**Source data:**
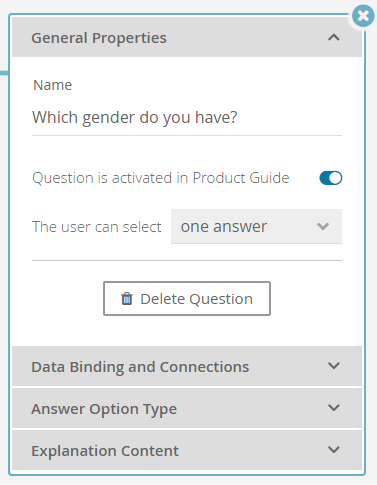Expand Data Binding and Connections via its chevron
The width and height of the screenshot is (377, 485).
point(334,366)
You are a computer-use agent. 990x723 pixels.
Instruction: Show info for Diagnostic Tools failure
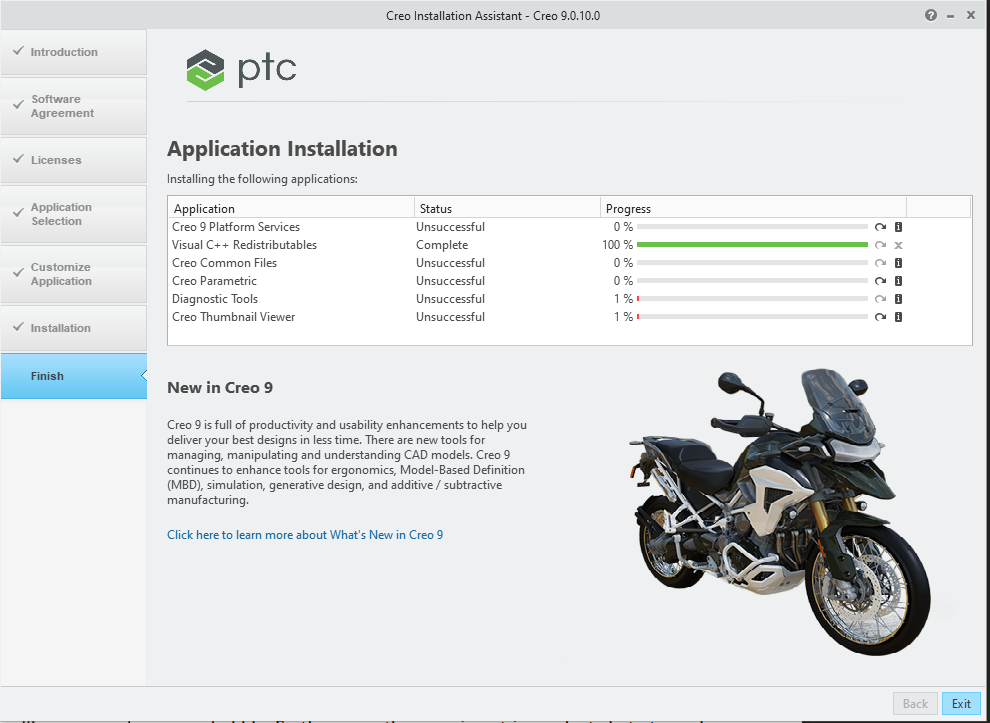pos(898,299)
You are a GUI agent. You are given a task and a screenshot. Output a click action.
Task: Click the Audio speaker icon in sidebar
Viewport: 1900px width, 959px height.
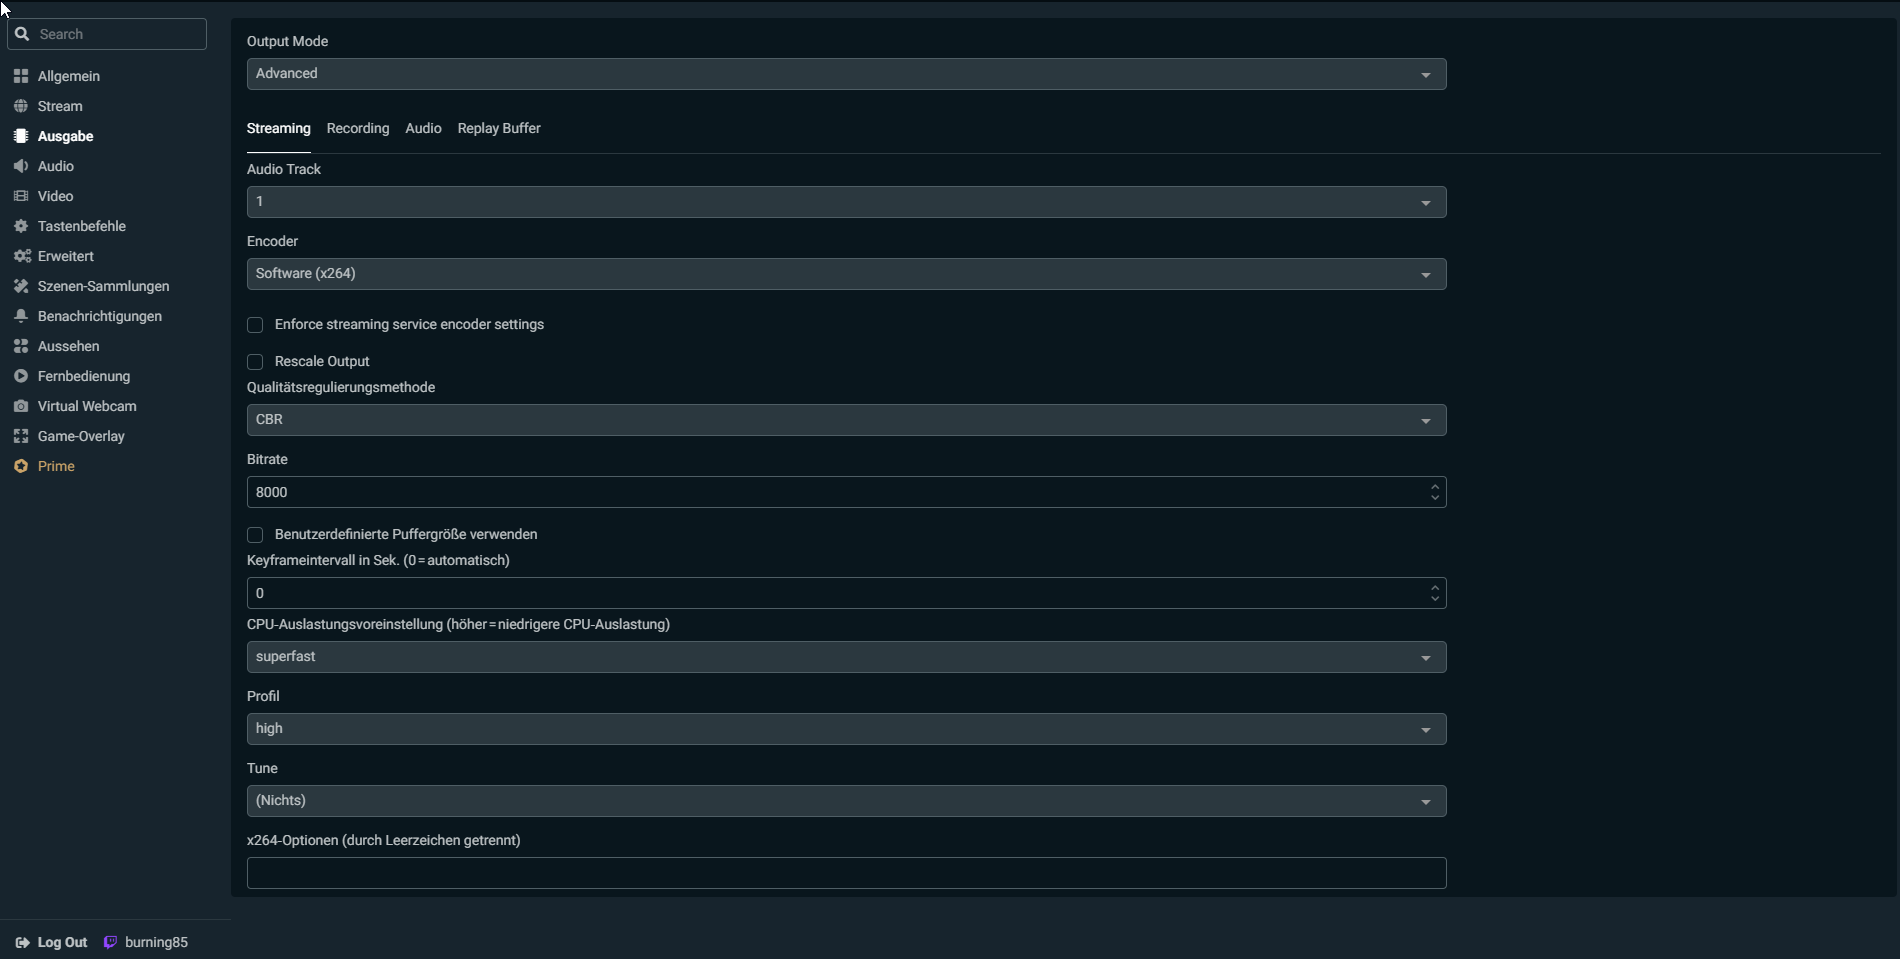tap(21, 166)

==

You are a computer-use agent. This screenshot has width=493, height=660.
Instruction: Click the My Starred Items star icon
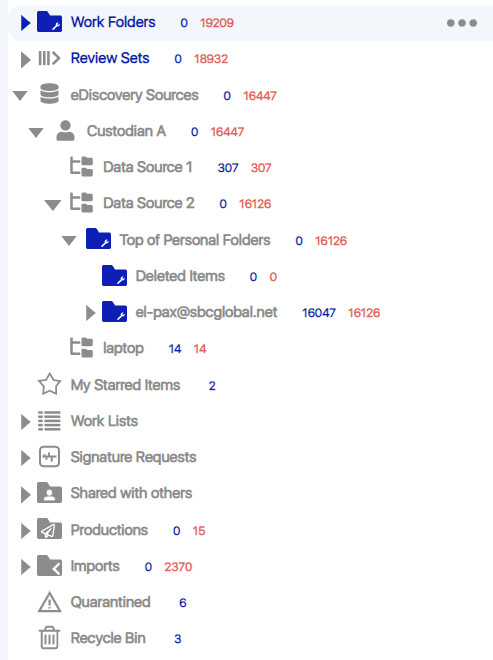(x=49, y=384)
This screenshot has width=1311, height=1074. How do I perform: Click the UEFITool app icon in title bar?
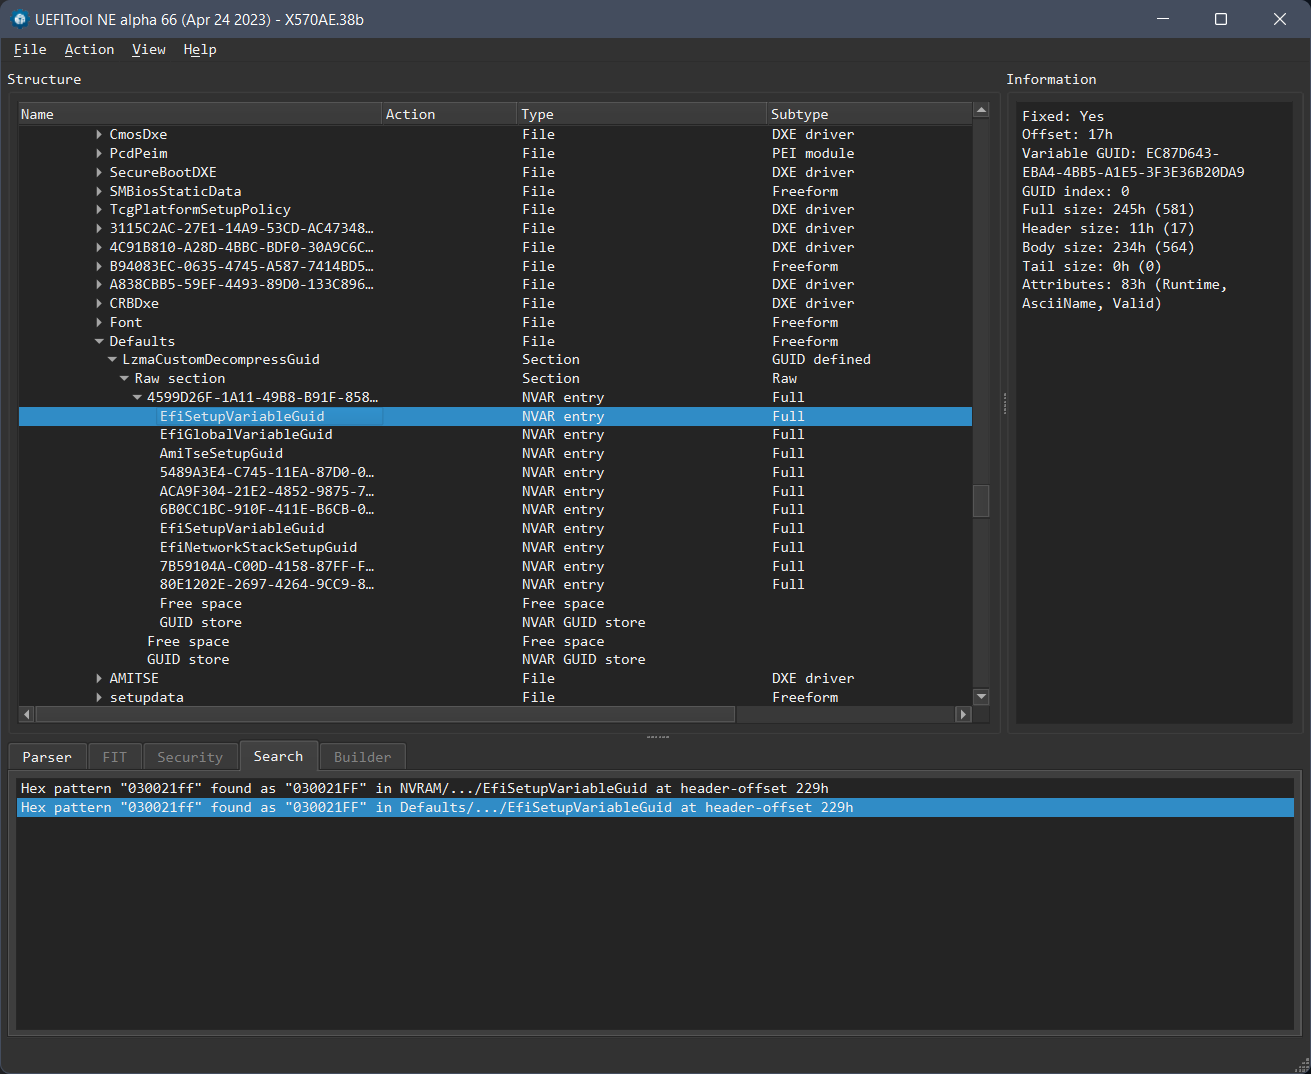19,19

**Work required:** Check the listing for the word "agent". Show each line that has it.

**Response box:**
You are a computer-use agent. 990x723 pixels.
You are a GUI agent. You are given a task and a screenshot. Output a click action.
You are a computer-use agent. This screenshot has width=493, height=660.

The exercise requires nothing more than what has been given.